An area of downtown D.C. known as the “ring road” is being scoped out by D.C. government contractors to make it safer for pedestrians and bicyclists. The ring road is an eight-mile section of…

How the Death of a Pedestrian Is Driving a D.C. Budget Battle Over a Terrifying Road

An area of downtown D.C. known as the “ring road” is being scoped out by D.C. government contractors to make it safer for pedestrians and bicyclists. The ring road is an eight-mile section of interstate highway between New Jersey and Lorton, Va., between Maine and Hanover, Va. It runs through commercial and high-density residential areas, such as Adams Morgan, Georgetown, Columbia Heights and Dupont Circle.

D.C. officials decided to do something about the dangerous road after Jan. 13, when a pedestrian and her husband were struck by a cow parsnip, known as a thorn buckthorn, a foreign invasive species that makes the road slippery, packed the issue into their Regulatory Affairs Appropriations bill, and the District started trying to solve it.

Cow parsnip is small with a flat, bumpy stem, with small brown berries.

It probably first arrived in Washington after Hurricane Hazel buried thousands of the plants in the 1950s and ’60s. The plant quickly spread, damaging the banks of the Potomac River, then along the Potomac Drive, the Southwest Waterfront and other major thoroughfares. Now the city has wrapped its “cemetery of the brides” signs about the thorn buckthorn, and the city health department (which the Public Trust Act grants a special law enforcement and inspection authority) has begun treating the plant, last week making 200 baits and targeting the 400 most dangerous seedlings in the area. They cover all sorts of unprotected sidewalk edges and walkways.

As well, the District plans to fund a consultant-led study of ways to buffer pedestrians from exposed arches, ramps and curves in the road that could be ripe for spring thundershowers.

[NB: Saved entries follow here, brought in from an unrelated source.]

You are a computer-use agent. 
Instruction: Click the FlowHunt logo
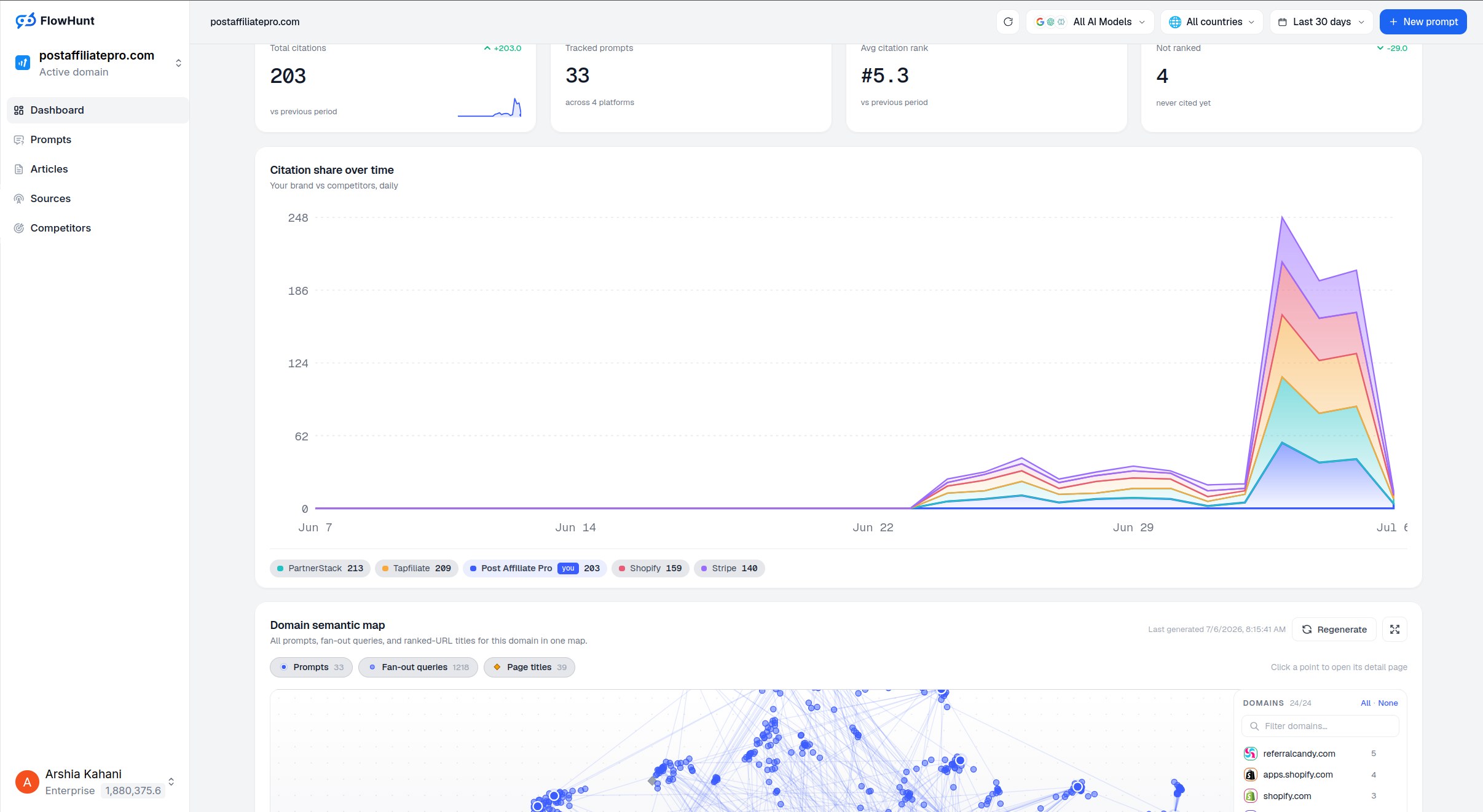click(x=55, y=21)
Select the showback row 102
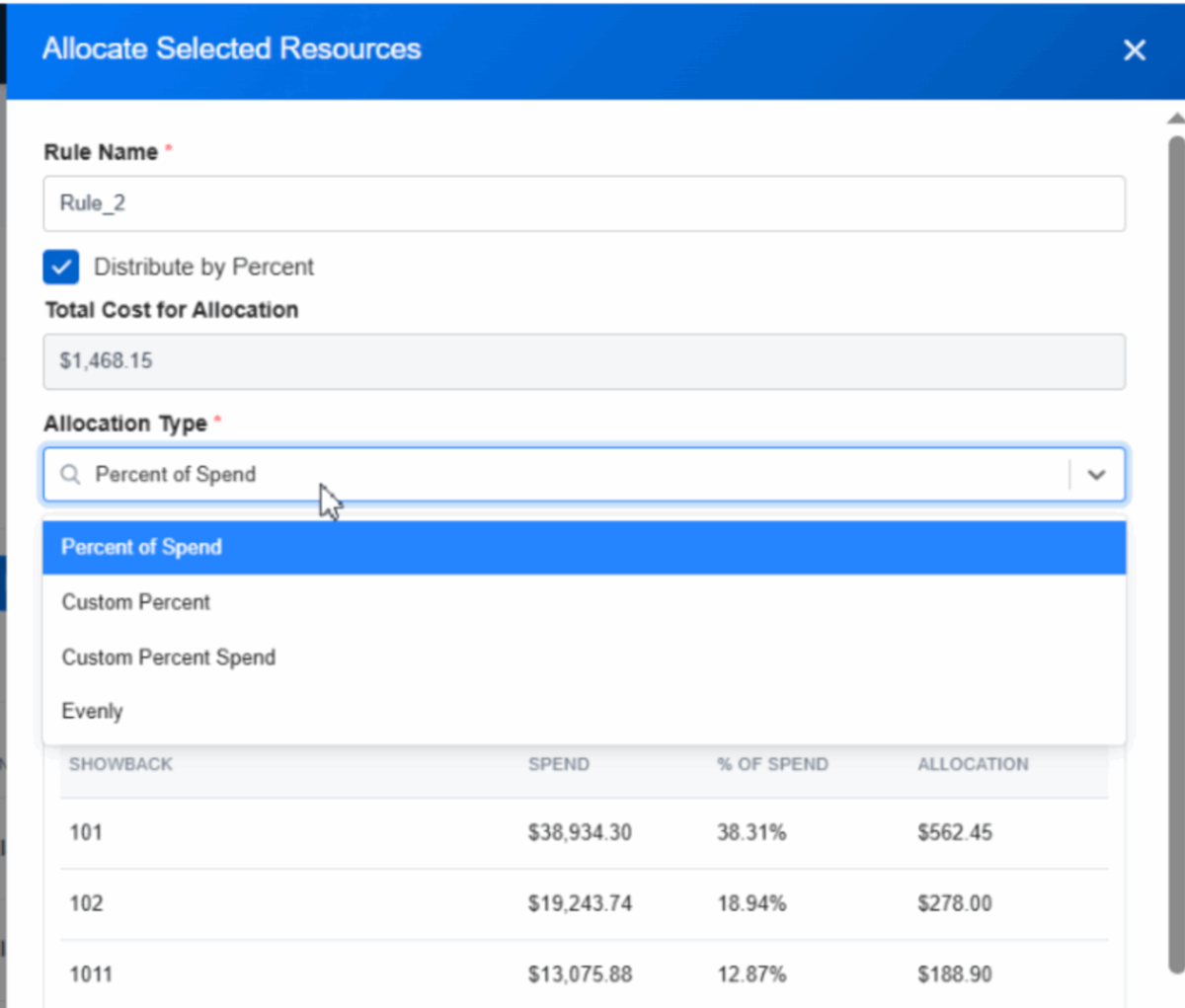The image size is (1185, 1008). tap(584, 904)
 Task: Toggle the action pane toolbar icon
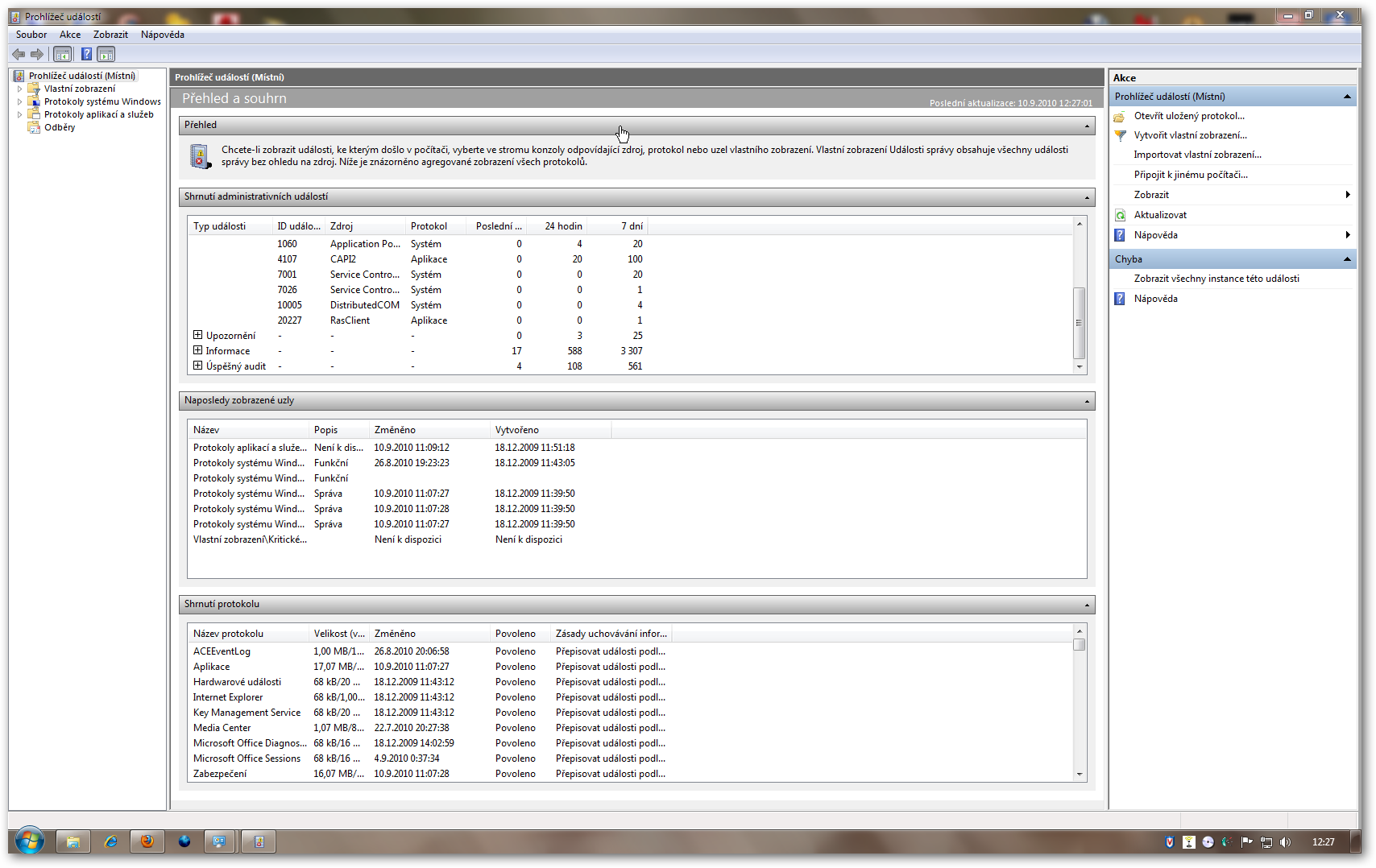pyautogui.click(x=106, y=55)
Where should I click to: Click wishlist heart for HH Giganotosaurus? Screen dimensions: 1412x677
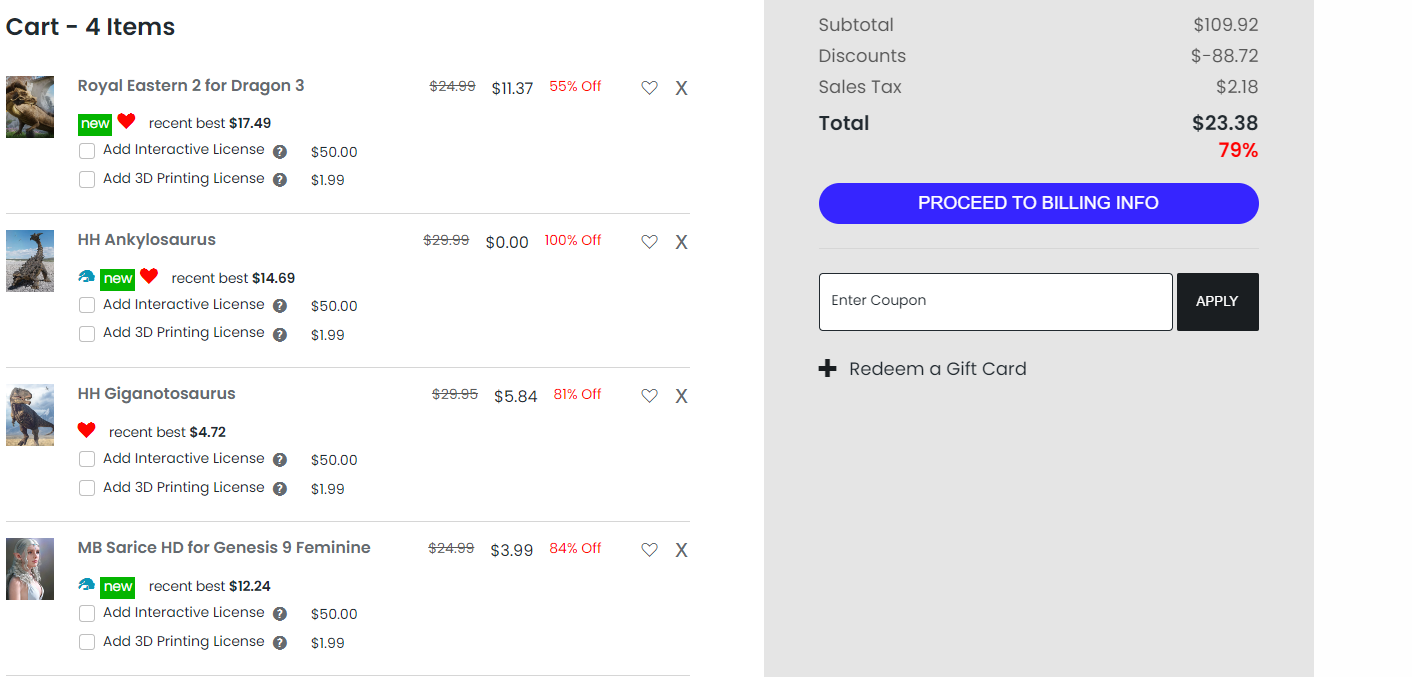point(650,396)
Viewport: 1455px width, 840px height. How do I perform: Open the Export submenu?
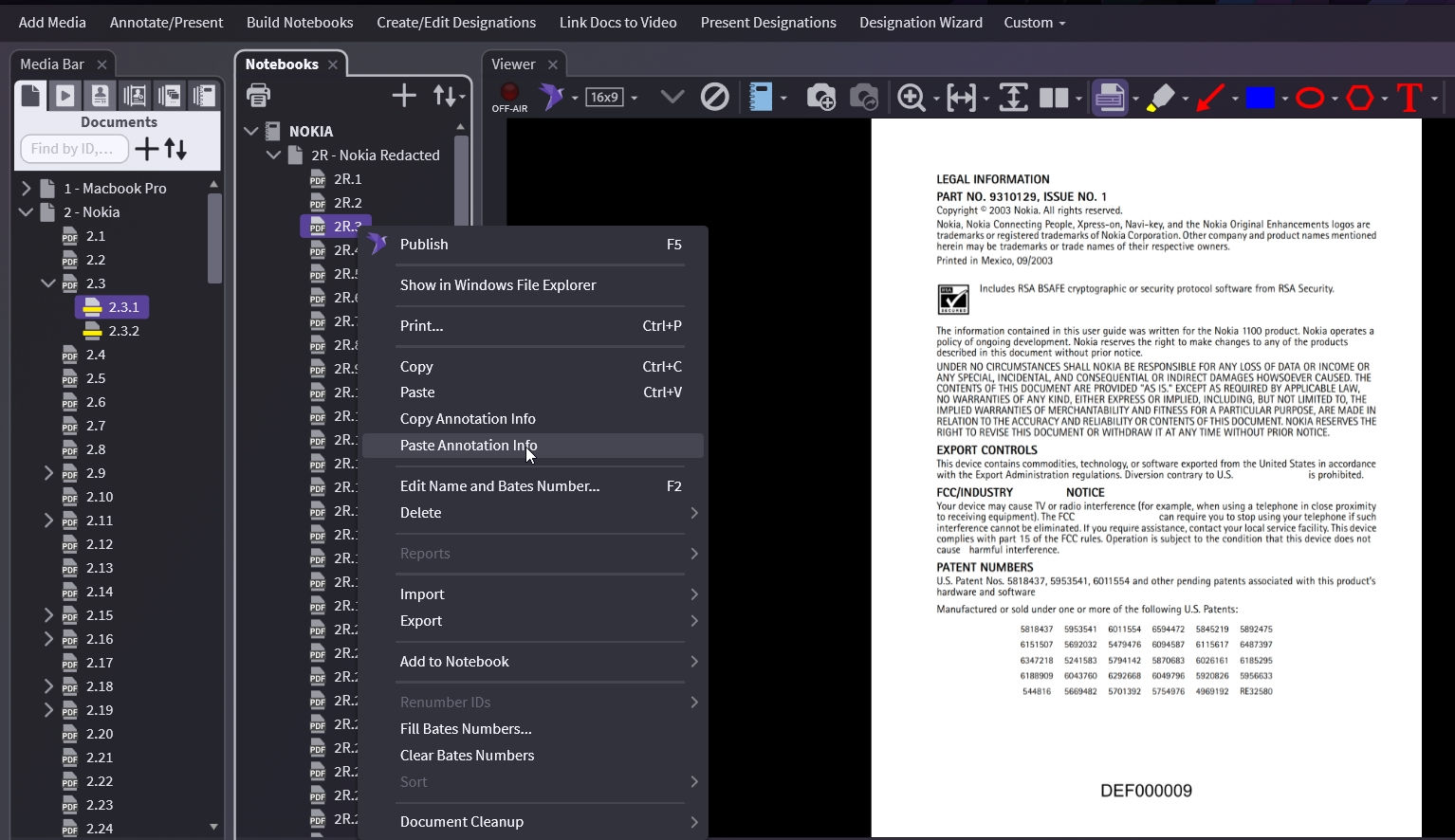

The work is funded in part by a $200,000 grant through the National Highway Traffic Safety Administration (including $90,000 through the Federal Highway Administration, $60,000 from the Conservation Fund and $10,000 from the D.C. Office of Planning) and will require D.C. government contractors to take soil samples, a post-mortem look at existing vegetation, root identifications, and map densities of the plant.

Residents and city officials can view the land use team’s findings through interactive maps over the course of the summer. The District government is also working with the University of Maryland School of Medicine to study the effects of cow parsnip exposure on plant life and wildlife.